I've been to events that used a lottery. You order a ticket any time in, say, a month window. At the end, they tell you if you actually got a ticket. They have a process for linking orders together so you can choose to get a ticket if and only if your friends do.
I've also been to C3, which (in the second phase) knowingly used a first-come-first-serve three times, putting some kind of lightweight proxy in front of the actual shop that would only allow a certain number of people to access it at a time (this is important because you don't know how many tickets each user is going to order). In the first phase, they use a system of "self-replicating vouchers" for various trusted C3-affiliated groups: one voucher is given to each group, allowing an order; at the end of each day until this portion of the ticket pool runs out, a new voucher is given to whoever made an order the previous day. I don't know the reasons why self-replicating vouchers are designed exactly that way, but it means each group gets to run down their own self-determined priority order and gets punished for inefficiency.
The capitalist approach is, of course, raise the price to twenty thousand dollars or whatever level it takes for only 50,000 people to want to buy a ticket.
As others have said, this is a solved problem in a lot of companies. Basic answers are:
1. Queuing
2. Asynchronous APIs (don't wait for the 'real' response, just submit the transaction)
3. Call-backs to the Client
A good async setup can easily handle 100k+ TPS
If you want to go the synchronous route, it's more complicated but amounts to partitioning and creating separate swim-lanes (copies of the system, both at the compute and data layers)
Note that the client doesn't need to know about async operations/you don't need an async api at the http layer. Put the queue in memory. Have your queue workers wait up to ~5 ms to build a batch, or run the transaction when a batch is big enough (at 100k RPS, you already have a batch of 100 every ms). You're adding ~1-5 ms latency, so no reason not to respond synchronously to the client. Conceptually, the queue and workers are an implementation detail within the model. As far as the controller knows, the db query just took an extra ms (or under any real load, responded more quickly).
Sure, but no matter how many async request you accept you still only have 50k items available. You also presumably take people's money, having them input their personal and card information so not waiting for real response means what?

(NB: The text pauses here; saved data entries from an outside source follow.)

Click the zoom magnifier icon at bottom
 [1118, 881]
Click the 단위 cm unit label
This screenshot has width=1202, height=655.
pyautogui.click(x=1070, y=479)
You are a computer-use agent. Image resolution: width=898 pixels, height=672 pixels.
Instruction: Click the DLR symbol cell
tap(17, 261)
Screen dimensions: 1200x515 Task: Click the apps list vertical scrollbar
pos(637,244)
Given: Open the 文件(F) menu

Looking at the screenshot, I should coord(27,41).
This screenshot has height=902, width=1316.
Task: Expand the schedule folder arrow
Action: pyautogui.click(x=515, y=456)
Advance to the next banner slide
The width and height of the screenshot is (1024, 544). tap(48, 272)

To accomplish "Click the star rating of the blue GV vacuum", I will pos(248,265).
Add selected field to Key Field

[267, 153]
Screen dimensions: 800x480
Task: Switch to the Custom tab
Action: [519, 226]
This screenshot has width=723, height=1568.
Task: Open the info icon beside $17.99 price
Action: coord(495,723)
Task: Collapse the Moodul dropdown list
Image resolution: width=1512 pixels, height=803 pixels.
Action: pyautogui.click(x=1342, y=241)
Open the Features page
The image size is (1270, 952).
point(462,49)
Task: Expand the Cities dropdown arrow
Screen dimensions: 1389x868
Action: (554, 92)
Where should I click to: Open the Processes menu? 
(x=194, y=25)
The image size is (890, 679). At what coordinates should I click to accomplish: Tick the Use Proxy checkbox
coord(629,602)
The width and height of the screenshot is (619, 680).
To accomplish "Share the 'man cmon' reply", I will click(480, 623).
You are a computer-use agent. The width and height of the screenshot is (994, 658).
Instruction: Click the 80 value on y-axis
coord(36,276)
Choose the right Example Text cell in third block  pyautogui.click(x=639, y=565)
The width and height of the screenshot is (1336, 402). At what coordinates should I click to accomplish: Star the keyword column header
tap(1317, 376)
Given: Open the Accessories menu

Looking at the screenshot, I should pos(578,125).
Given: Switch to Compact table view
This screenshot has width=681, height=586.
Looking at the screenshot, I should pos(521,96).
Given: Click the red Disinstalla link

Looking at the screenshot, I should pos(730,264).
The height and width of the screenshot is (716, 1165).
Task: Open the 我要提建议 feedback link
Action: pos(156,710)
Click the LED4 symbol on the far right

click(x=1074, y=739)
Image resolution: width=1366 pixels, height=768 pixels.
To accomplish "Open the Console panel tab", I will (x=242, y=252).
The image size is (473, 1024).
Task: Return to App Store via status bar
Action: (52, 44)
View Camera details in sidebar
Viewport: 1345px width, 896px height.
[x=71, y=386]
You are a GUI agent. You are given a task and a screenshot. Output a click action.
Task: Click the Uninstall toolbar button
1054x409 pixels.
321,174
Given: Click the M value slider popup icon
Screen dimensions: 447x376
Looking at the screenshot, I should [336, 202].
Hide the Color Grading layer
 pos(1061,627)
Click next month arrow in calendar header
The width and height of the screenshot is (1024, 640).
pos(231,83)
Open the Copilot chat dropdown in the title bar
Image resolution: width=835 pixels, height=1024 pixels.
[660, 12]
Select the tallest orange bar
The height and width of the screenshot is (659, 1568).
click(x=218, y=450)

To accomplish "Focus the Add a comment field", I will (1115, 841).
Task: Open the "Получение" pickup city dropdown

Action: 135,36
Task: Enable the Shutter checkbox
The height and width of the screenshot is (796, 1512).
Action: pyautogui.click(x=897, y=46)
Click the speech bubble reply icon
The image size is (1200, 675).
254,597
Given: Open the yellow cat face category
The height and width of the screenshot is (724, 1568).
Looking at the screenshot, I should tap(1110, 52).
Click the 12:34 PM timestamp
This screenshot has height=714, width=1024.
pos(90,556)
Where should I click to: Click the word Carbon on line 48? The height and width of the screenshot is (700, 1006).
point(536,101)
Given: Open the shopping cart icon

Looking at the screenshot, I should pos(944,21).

Thank you for your money and the data, we'll be in touch soon; pinky promise?
> Thank you for your money and the data, we'll be in touch soon; pinky promise?
That's very much an option when it's something this popular - the Olympics I went to did an even more extreme version of that ("Thank you for putting in which events you wanted to see, your card may be charged up to x some time within the next month").
Or you can do it like plane seats: allocate 50k provisional tickets during the initial release (async but on a small timescale), and then if a provisional ticket isn't paid for within e.g. 3 days you put it back on sale.
Ultimately if it takes you x minutes to confirm payment details then you have to either take payment details from some people who then don't get tickets, or put some tickets back on sale when payment for them fails. But that's not really a scaling issue - you have the same problem trying to sell 1 thing to 5 people on an online shop.
You have 50,000 tickets to spread between one million people, you can partition people to tickets and only have 20 people per ticket. You won't have strict ordering (e.g., someone who applied after may get a ticket where someone who applied earlier doesn't), but we'd be talking about errors in the milliseconds.
Sharding, pre-allocating leases of blocks of tickets across available resources, and eventual consistency. You don't need to keep the UX transactionally correct; you are able to say "0 tickets remaining" and then a minute or hour or day later say "100 tickets remaining". For something as popular as Taylor Swift, the fans will keep checking.
while all of the above engineering solutions work, I wish they adopt a human centric solution. When there is too much demand and too little inventory, they could introduce some kind of lottery system where they accept partial payments through out the day and then randomly pick tickets in a lottery (individuals and group bookings as well). In this way, fans can avoid the mad rush, ticketing systems don't have to handle the peak mad rush for 10 minutes.
Simply, the mad crushing dash to get the last bit of committed inventory.
Ticketmaster has 50,000 General Admission Taylor Swift tickets and 1M fans eager to hoover them up.
This is a crushing load on a shared resource.
I don't know if there's any reasonable outcome from this besides the data center not catching on fire.